Jobs ->
(a) In the passage on RMSE for synthetic controls, what is the post-treatment RMSE divided by to account for the quality of the synthetic control unit?
(b) Write out the passage on RMSE for synthetic controls word for word, from "We can calculate" up to and including "the pre-treatment RMSE).".
(c) Continue the passage on RMSE for synthetic controls from its last line.

Supplied passage ->
——————————
We can calculate the root mean squared prediction error for the pre-and post-intervention periods for both Australia and Spain. Recall that the the RMSE measures the size of the gap between the outcome of interest in each country and its synthetic counterpart. Large values of the ratio of the pre- and post-RMSEs provides evidence that the treatment effect is large. (We take the ratio of these measures because a large post-treatment RMSE is not itself sufficient evidence of a large treatment effect, because the synthetic control may be a poor approximation to the unit of interest. We account for the quality of the synthetic control unit by diving the post-treatment RMSE by the pre-treatment RMSE).
# Define function for calculating the RMSE
rmse <- function(x,y){
sqrt(mean((x - y)^2))
——————————
Source material ->
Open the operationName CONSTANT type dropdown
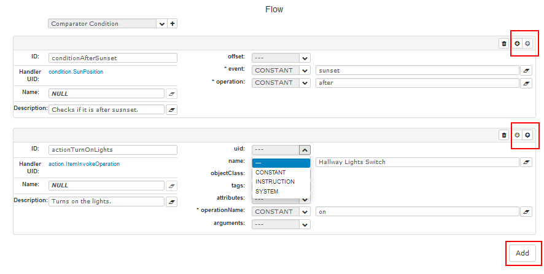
——————————
Outputs for the tasks ->
(a) The pre-treatment RMSE.

(b)
We can calculate the root mean squared prediction error for the pre-and post-intervention periods for both Australia and Spain. Recall that the the RMSE measures the size of the gap between the outcome of interest in each country and its synthetic counterpart. Large values of the ratio of the pre- and post-RMSEs provides evidence that the treatment effect is large. (We take the ratio of these measures because a large post-treatment RMSE is not itself sufficient evidence of a large treatment effect, because the synthetic control may be a poor approximation to the unit of interest. We account for the quality of the synthetic control unit by diving the post-treatment RMSE by the pre-treatment RMSE).

(c)
}
# Define vector for pre/post-intervention subsetting
pre_intervention <- c(1980:2010) < 1999
## Spain
# extract outcome for synthetic spain
synthetic_spain <- grab_synthetic_control(emu_synth)$synth_y
# extract outcome for real spain
true_spain <- grab_synthetic_control(emu_synth)$real_y
# Calculate the RMSE for the pre-intervention period for spain
pre_rmse_spain <- rmse(x = true_spain[pre_intervention],
y = synthetic_spain[pre_intervention])
# Calculate the RMSE for the post-intervention period for spain
post_rmse_spain <- rmse(x = true_spain[!pre_intervention],
y = synthetic_spain[!pre_intervention])
# RMSE Ratio for spain
post_rmse_spain/pre_rmse_spain
## [1] 3.794214
## Australia
# extract outcome for synthetic australia
synthetic_australia <- grab_synthetic_control(emu_synth_australia)$synth_y
# extract outcome for real australia
true_australia <- grab_synthetic_control(emu_synth_australia)$real_y
# Calculate the RMSE for the pre-intervention period for australia
pre_rmse_australia <- rmse(x = true_australia[pre_intervention],
y = synthetic_australia[pre_intervention])
# Calculate the RMSE for the post-intervention period for australia
post_rmse_australia <- rmse(x = true_australia[!pre_intervention],
y = synthetic_australia[!pre_intervention])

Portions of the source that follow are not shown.